● **WORK TO BE COMPLETED**
Using the records below, repeat exactly the lines from the one holding "Where should I click to: Click the 條件" through the one holding "Given: Choose the 2XL size row label", both ends included, and no others.

▼

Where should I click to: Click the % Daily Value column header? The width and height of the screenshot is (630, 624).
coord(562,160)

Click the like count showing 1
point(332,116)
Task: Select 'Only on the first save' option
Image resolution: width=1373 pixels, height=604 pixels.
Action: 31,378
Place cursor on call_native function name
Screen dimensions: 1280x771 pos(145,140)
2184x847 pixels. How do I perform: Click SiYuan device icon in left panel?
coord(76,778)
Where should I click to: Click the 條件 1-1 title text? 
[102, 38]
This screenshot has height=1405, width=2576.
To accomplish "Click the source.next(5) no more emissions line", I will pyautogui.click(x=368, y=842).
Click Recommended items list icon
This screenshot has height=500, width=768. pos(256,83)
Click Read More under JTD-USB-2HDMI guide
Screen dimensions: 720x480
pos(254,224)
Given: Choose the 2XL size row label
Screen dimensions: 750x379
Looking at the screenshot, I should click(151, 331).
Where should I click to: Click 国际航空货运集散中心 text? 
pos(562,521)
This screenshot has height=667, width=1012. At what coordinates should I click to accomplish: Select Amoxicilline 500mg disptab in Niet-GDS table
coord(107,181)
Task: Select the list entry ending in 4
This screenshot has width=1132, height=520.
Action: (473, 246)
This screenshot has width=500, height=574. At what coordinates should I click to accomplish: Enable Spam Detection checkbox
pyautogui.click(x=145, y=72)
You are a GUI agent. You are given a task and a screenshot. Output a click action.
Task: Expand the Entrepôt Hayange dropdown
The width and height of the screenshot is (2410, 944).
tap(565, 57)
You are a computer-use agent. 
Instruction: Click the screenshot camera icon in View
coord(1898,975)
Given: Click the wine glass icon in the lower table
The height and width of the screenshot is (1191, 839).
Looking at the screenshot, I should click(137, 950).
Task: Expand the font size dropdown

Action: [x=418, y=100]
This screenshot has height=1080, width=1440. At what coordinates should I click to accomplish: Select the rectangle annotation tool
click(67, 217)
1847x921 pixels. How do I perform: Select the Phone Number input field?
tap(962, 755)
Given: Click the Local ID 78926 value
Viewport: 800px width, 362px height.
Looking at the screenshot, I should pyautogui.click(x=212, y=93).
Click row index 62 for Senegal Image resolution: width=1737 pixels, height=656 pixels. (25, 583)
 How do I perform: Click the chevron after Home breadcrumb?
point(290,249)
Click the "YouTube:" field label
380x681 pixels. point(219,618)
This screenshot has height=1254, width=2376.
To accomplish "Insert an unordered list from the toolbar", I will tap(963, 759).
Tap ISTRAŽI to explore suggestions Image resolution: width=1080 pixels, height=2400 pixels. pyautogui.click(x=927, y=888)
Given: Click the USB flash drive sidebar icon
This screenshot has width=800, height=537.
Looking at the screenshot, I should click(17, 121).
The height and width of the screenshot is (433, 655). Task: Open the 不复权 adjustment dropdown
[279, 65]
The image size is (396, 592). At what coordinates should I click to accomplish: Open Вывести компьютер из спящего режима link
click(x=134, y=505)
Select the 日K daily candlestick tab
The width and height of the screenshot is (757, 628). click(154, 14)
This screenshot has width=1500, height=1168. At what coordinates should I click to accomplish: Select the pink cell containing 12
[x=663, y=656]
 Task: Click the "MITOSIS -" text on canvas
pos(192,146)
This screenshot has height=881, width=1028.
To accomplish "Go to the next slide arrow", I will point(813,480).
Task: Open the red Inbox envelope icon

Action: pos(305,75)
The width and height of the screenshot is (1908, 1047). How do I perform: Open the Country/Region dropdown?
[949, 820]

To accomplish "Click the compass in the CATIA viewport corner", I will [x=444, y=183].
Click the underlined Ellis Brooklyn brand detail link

▲

● **RESPONSE**
Where should I click to: Click the 條件 1-1 title text? 
[102, 38]
This screenshot has height=1405, width=2576.
To accomplish "Click the source.next(5) no more emissions line", I will pyautogui.click(x=368, y=842).
Click Recommended items list icon
This screenshot has height=500, width=768. pos(256,83)
Click Read More under JTD-USB-2HDMI guide
Screen dimensions: 720x480
pos(254,224)
Given: Choose the 2XL size row label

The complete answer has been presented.